As an example, the processor 21 may include one or more CPUs, such as CPU 0 and CPU 1 shown in FIG. 2 . In addition, the present application does not limit the number of processor cores in each processor.

The main memory 22 is used to store program instructions, and the processor 21 can execute the program instructions in the main memory 22 to implement the method for predicting the survival risk rate provided by the embodiment of the present application.

In a possible implementation manner, the main memory 22 may exist independently of the processor 21 . The main memory 22 can be connected with the processor 21 through the bus 25, and is used for storing data, instructions or program codes. When the processor 21 invokes and executes the instructions or program codes stored in the main memory 22, the method for predicting the survival risk rate provided by the embodiment of the present application can be realized.

In another possible implementation manner, the main memory 22 may also be integrated with the processor 21 .

Storage medium 23 may be volatile memory or nonvolatile memory, or may include both volatile and nonvolatile memory. Among them, the non-volatile memory can be read-only memory (read-only memory, ROM), programmable read-only memory (programmable ROM, PROM), erasable programmable read-only memory (erasable PROM, EPROM), electrically programmable Erases programmable read-only memory (electrically EPROM, EEPROM) or flash memory. Volatile memory can be random access memory (RAM), which acts as external cache memory. By way of illustration and not limitation, many forms of RAM are available such as static random access memory (static RAM, SRAM), dynamic random access memory (DRAM), synchronous dynamic random access memory (synchronous DRAM, SDRAM), Double data rate synchronous dynamic random access memory (double data date SDRAM, DDR SDRAM), enhanced synchronous dynamic random access memory (enhanced SDRAM, ESDRAM), synchronous connection dynamic random access memory (synchlink DRAM, SLDRAM) and direct Memory bus random access memory (direct rambus RAM, DR RAM). As an example, the storage medium 23 may be used for the training sample data in the embodiment of the present application.

The communication interface 24 is used to connect the prediction device 20 with other devices (such as terminals, etc.) through a communication network, and the communication network can be Ethernet, radio access network (radio access network, RAN), wireless local area network (wireless local area networks) , WLAN) etc. The communication interface 24 may include a receiving unit for receiving data, and a sending unit for sending data.

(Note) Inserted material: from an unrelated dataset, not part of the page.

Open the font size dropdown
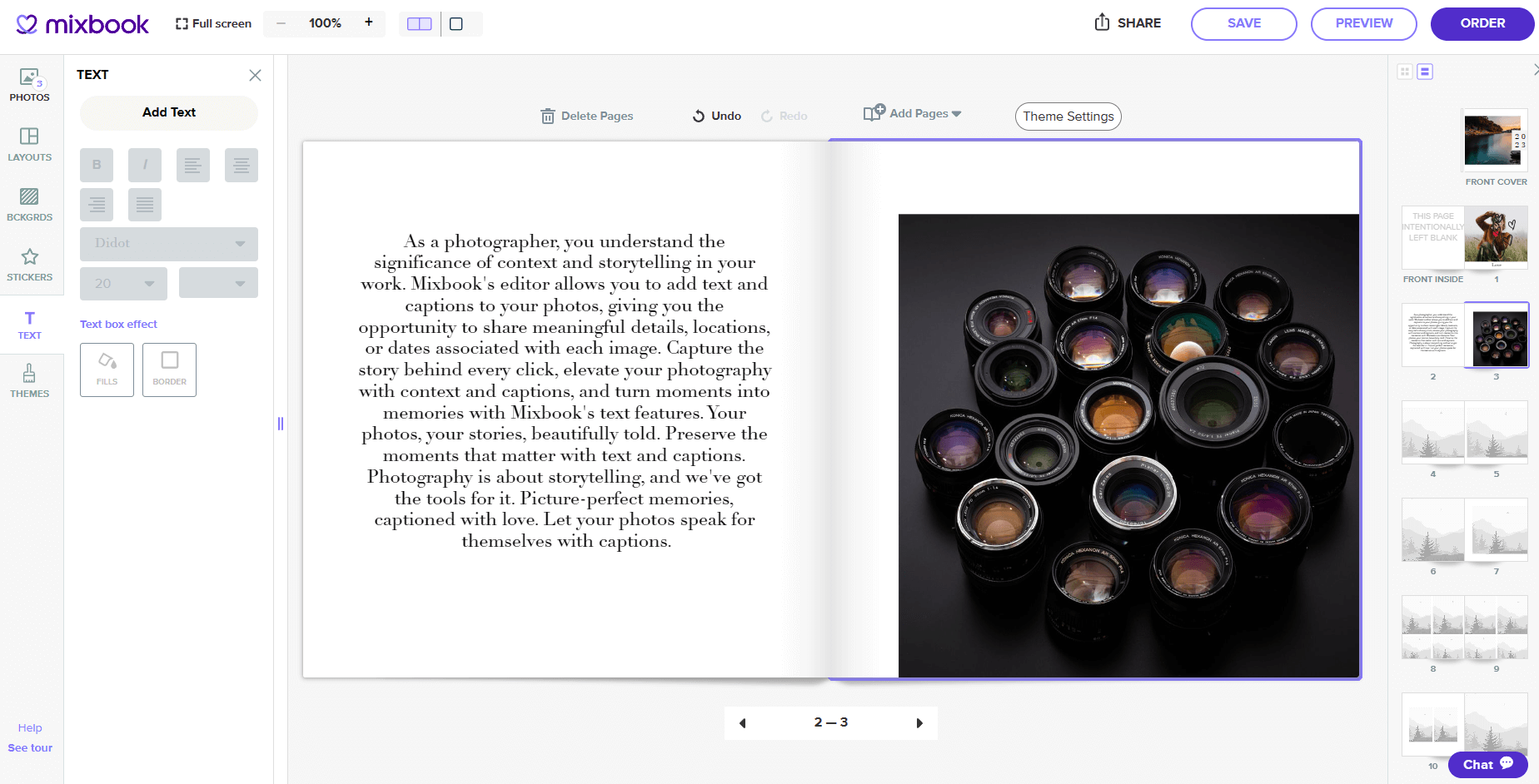1539x784 pixels. pyautogui.click(x=122, y=283)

The bus 25 may be an Industry Standard Architecture (Industry Standard Architecture, ISA) bus, a Peripheral Component Interconnect (PCI) bus, or an Extended Industry Standard Architecture (Extended Industry Standard Architecture, EISA) bus, etc. The bus can be divided into address bus, data bus, control bus and so on. For ease of representation, only one thick line is used in FIG. 2 , but it does not mean that there is only one bus or one type of bus.

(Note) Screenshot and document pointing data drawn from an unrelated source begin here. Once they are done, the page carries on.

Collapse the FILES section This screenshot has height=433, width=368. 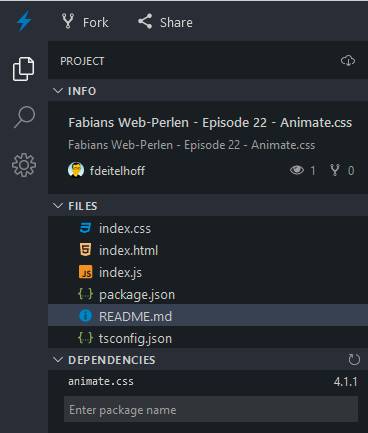point(58,206)
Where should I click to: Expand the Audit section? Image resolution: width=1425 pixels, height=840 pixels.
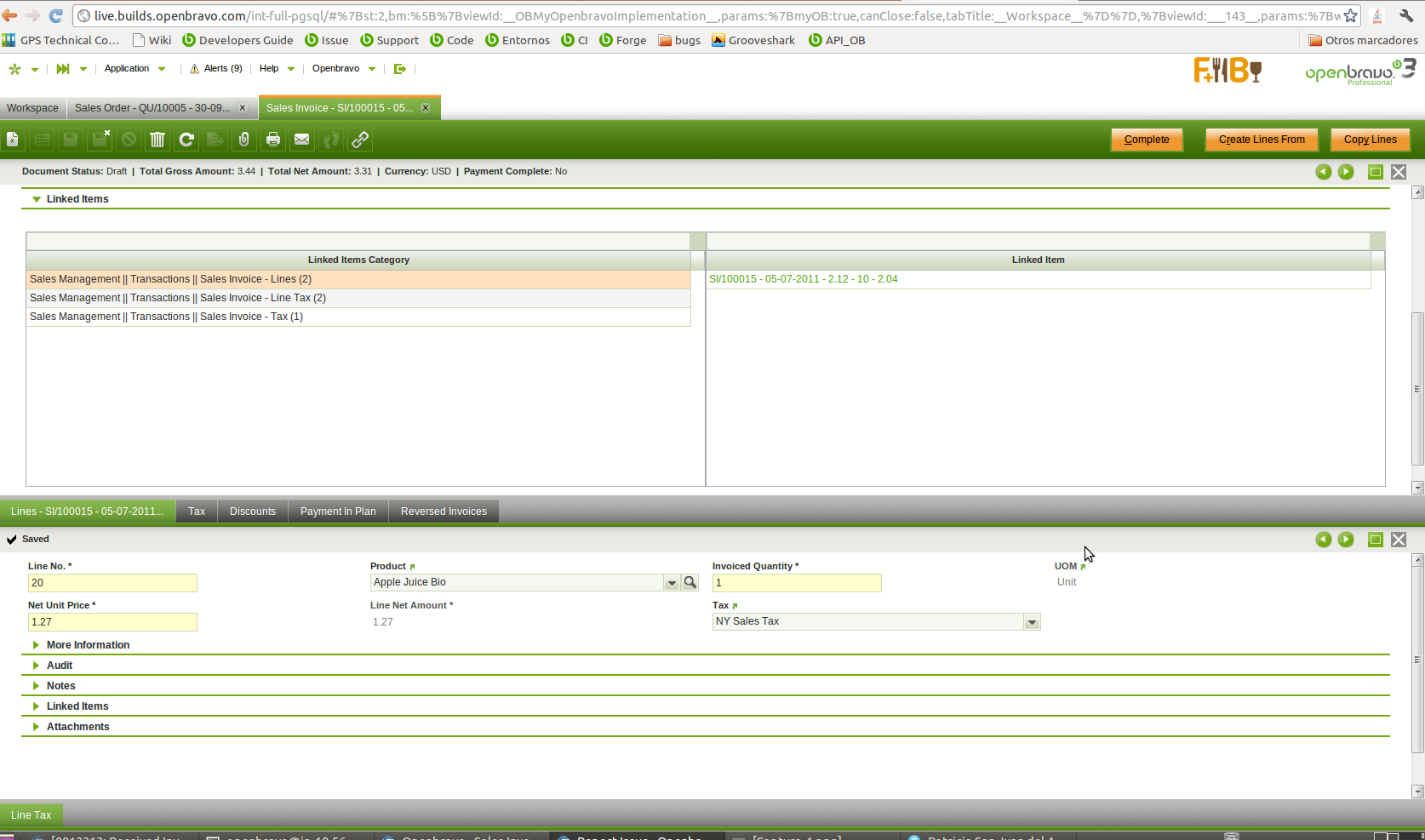click(x=37, y=666)
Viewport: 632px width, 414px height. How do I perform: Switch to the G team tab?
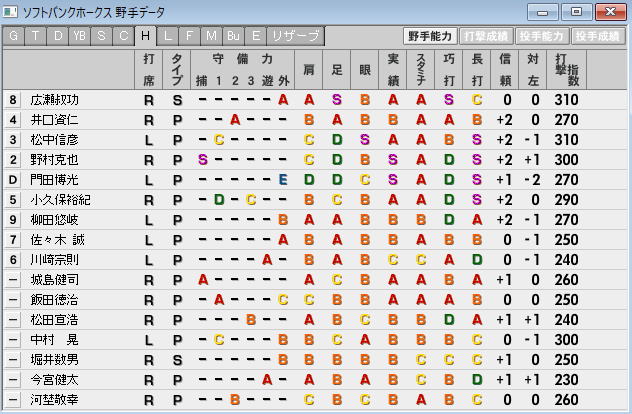[x=13, y=36]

It should be pointed out that the structure shown in FIG. 2 does not constitute a limitation to the prediction device 20. In addition to the components shown in FIG. 2, the prediction device 20 may include more or fewer components than those shown in FIG. 2, or Combining certain parts, or different arrangements of parts.

It should be noted that when the above-mentioned prediction device is a server, the embodiment of the present application also provides a system for predicting the survival risk rate (hereinafter referred to as the prediction system). The prediction system may include a terminal and a server. Connect and communicate via wired or wireless. Wherein, the preset model mentioned above is preset in the server.

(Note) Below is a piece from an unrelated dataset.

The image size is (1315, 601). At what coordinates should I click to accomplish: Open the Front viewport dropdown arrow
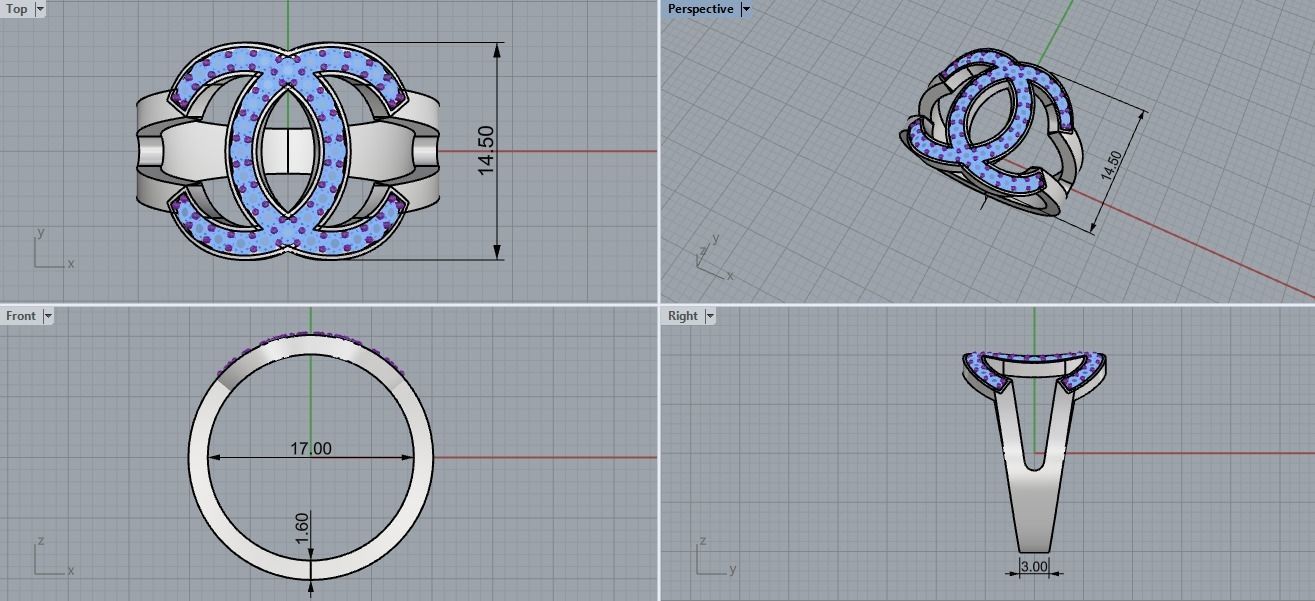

Wherein, the terminal can be used to receive the data of the sample to be predicted input by the user, and the server can be used to receive the data of the sample to be predicted from the terminal, and return the prediction result to the terminal after processing the received data of the sample to be predicted.

Optionally, the terminal may be a terminal device such as a mobile phone, a notebook computer, or a desktop computer, which is not limited in this embodiment of the present application.

The embodiment of the present application also provides a training device for a preset model (hereinafter referred to as the training device), and the training device may be any computing device with computing capability. For the hardware description of the training device, reference may be made to the hardware description of the prediction device above, and details are not repeated here.

It should be understood that the training device may be the same device as the prediction device described above, or may be a different device, which is not limited in this embodiment of the present application.

The method provided by the embodiment of the present application will be described in detail below with reference to the accompanying drawings.

In the following, the training method of the preset model provided by the embodiment of the present application will be firstly described.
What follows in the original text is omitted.